As if he had divined my train of thought, Carstairs said, ‘Over the following weeks Sauerbier used the word only in connection with third persons. That was a relief to those who feared he might aim it at themselves. His loathing of contemporary “singer-songwriters”, for example, prompted him to refer to them as “monkeys thumping on banjos”, even though banjos were not actually involved in their activity. At the same time, he took to aggravating each minor scandal by affixing an ugly adjective to the noun, thus darkening the verbal stain. One occasion stands out in everyone’s memory. It was on the morning after a deeply searching performance of Brahms’ First Symphony.
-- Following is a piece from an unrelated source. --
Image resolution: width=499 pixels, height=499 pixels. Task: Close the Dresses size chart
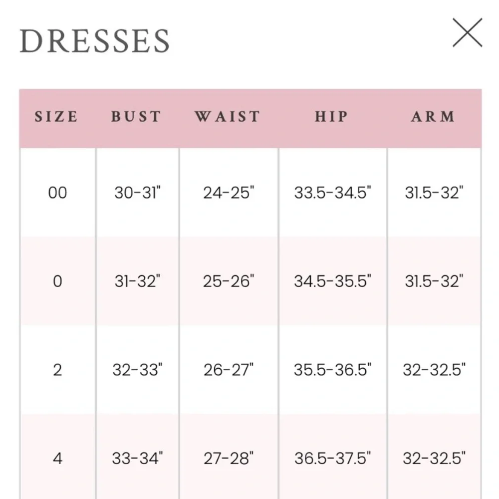point(467,33)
Sauerbier had bought the “quality” paper and, having settled himself under a NO SMOKING sign in the loges, was enjoying a matutinal cigar while leafing through the Arts section, looking for the review. The players were setting up their stands, moistening their reeds, rosining their bows and generally warming up for the day’s rehearsal with much burbling and tooting flecked by virtuoso runs. All of a sudden the cheerful noise subsided, like the twittering of birds at the approach of a human being. A vibration of concentrated anger seemed to fill the air, emanating from Sauerbier. Then, in the ominous silence, a muttered word or two was heard, that no one could understand, followed by more silence as he read further, rattling the clenched pages; and finally it came, in a shocking, sputtering roar, the outburst that everyone had dreaded, polluting the air they breathed, laying waste to decency in its gross release:

‘ “The d—–d, f–th-sh—–g monkey! How dare he! So! The distinguished music critic of the [here he named the rag] takes it upon himself to condescend to Brahms, does he? Correcting the faulty taste of the public—is that what he thinks he’s doing? Why, the f–th-sh—–g monkey-f—-r should be castrated! Put to hard labour for the rest of his days! ‘Whipped with wire and stewed in lingering pickle’, as Cleopatra says!” In the half-darkness of the loge his face could be seen working with fury as he crushed the paper into a ball. Then, going slack, as if the current that thrilled his frame had been cut off, in an access of hopelessness he added, “What’s the point?” and let the paper drop to the floor.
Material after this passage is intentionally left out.